Rows excerpted from a collection:
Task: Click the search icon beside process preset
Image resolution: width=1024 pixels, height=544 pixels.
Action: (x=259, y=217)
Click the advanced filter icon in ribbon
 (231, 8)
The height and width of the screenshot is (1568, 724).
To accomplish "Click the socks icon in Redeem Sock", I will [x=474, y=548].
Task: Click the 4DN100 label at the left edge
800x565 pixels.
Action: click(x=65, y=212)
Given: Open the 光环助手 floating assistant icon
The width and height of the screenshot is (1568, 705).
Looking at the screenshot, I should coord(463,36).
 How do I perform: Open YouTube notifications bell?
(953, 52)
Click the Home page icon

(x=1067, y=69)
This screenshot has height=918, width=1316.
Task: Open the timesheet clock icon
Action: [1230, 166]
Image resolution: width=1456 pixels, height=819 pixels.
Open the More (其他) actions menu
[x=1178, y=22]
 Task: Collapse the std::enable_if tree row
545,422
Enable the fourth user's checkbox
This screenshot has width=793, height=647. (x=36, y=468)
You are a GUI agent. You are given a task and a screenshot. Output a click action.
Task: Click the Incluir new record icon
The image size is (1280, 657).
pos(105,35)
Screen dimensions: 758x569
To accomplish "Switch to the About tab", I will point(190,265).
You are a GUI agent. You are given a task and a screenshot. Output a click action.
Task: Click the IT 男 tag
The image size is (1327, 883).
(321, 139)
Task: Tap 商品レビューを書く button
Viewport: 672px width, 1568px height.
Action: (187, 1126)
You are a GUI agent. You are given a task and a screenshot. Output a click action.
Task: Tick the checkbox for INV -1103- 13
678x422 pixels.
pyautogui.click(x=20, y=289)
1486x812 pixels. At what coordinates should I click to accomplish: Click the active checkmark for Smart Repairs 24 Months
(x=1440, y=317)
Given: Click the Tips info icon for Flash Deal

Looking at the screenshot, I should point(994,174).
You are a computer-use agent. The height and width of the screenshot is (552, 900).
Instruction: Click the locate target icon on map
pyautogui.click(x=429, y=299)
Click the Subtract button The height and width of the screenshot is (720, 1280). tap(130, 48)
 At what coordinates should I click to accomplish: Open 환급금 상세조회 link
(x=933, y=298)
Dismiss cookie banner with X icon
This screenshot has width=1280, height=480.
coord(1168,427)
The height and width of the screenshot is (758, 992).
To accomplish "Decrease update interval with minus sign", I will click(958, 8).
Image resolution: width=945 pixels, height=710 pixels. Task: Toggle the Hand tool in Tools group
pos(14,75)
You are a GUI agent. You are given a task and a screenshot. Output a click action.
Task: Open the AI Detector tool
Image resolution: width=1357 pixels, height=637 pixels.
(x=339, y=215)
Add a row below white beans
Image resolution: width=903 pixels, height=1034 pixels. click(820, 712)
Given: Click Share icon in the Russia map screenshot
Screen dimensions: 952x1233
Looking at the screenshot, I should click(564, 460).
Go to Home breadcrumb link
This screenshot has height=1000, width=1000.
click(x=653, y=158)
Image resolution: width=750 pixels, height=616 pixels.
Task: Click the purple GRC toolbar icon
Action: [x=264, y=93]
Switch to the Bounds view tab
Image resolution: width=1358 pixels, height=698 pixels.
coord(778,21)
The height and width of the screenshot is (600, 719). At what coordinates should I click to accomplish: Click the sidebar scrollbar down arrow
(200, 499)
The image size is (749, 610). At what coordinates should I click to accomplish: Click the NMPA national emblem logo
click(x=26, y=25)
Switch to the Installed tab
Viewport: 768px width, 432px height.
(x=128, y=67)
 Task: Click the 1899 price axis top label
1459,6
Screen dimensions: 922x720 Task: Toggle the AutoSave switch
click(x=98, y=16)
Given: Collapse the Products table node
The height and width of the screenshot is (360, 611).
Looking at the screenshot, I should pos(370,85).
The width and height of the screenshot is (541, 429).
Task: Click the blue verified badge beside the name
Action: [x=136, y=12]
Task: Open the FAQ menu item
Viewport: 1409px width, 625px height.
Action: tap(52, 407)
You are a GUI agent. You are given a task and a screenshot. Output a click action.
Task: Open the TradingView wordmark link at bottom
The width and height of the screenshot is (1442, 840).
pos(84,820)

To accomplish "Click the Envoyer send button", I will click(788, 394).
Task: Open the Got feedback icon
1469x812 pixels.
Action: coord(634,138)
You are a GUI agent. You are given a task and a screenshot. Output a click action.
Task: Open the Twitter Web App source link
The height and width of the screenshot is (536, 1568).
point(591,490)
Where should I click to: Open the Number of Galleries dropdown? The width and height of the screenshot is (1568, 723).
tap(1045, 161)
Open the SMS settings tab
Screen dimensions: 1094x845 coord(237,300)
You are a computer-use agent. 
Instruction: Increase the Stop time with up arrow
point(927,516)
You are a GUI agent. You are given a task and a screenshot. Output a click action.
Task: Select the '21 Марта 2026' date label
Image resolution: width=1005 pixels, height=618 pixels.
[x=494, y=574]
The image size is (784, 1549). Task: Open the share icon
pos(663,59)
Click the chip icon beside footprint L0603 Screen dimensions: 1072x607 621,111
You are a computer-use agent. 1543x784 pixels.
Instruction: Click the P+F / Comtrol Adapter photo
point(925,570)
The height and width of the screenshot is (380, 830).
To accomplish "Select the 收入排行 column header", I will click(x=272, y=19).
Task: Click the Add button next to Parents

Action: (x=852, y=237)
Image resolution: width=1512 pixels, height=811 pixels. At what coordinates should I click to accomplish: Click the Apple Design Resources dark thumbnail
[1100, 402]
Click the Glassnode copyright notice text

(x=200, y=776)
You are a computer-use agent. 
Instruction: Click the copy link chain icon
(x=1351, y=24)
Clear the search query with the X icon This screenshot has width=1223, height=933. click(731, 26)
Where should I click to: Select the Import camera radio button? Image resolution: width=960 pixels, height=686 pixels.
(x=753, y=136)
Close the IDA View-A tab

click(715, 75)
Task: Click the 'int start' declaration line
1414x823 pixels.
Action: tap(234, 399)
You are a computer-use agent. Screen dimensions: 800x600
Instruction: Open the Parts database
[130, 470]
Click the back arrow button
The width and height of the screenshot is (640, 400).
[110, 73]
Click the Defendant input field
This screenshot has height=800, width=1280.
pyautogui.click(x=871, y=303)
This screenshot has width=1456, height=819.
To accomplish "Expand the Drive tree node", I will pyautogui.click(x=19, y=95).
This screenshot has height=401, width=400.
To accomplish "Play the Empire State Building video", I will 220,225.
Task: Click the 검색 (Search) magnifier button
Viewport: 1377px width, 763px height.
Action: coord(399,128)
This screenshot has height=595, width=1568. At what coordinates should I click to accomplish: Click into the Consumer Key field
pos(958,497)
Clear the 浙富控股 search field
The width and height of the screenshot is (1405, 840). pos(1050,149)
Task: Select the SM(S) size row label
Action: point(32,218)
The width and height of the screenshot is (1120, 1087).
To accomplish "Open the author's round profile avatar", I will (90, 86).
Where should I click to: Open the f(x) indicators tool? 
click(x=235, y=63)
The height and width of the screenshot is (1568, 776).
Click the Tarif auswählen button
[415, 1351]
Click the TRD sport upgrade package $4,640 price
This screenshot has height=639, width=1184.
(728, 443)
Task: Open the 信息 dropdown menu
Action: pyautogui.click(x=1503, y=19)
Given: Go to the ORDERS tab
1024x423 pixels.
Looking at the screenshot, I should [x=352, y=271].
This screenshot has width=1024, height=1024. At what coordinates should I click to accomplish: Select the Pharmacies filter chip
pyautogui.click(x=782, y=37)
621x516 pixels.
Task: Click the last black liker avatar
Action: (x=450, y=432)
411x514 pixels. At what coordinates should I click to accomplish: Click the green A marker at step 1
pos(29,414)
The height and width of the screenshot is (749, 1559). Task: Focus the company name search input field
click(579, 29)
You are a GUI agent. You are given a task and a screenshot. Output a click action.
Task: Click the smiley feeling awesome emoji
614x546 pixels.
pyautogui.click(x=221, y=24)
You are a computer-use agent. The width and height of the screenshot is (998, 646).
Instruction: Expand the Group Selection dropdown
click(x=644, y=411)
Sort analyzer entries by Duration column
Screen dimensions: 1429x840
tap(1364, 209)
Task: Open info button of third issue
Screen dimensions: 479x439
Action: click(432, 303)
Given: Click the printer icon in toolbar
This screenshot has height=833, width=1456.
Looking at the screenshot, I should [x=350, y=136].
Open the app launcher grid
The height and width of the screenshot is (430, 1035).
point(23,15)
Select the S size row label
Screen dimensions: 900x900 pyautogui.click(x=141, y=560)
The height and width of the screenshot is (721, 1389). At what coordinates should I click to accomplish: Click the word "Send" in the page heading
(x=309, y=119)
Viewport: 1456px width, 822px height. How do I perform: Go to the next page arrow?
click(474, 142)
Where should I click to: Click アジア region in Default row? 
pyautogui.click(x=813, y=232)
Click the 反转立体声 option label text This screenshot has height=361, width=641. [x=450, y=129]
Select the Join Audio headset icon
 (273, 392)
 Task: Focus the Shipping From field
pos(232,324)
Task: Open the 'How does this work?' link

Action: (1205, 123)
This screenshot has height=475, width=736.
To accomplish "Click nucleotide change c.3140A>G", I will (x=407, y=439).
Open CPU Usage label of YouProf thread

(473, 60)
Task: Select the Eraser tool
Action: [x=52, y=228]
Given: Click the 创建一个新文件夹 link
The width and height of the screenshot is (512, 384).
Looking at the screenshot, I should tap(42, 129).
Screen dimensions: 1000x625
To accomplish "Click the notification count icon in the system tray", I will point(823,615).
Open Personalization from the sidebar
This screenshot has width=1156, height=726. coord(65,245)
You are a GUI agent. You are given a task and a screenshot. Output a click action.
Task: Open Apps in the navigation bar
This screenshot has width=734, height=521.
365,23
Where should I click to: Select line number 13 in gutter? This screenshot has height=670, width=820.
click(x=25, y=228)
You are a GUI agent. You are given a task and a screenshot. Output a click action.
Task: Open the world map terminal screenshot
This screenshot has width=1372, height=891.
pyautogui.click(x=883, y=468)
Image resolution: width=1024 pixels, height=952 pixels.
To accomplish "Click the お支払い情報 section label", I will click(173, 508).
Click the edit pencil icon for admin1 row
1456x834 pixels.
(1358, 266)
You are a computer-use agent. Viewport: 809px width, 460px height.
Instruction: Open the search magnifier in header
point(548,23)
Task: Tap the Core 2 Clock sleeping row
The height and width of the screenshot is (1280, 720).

**Task goal**
Rewrite everything from the row containing "Task: Click the Add button next to Parents" down to the row containing "(x=1351, y=24)", swapping "Parents" for "Guardians" and keeping all else identical.

**Answer to this task**
Task: Click the Add button next to Guardians

Action: (x=852, y=237)
Image resolution: width=1512 pixels, height=811 pixels. At what coordinates should I click to accomplish: Click the Apple Design Resources dark thumbnail
[1100, 402]
Click the Glassnode copyright notice text

(x=200, y=776)
You are a computer-use agent. 
Instruction: Click the copy link chain icon
(x=1351, y=24)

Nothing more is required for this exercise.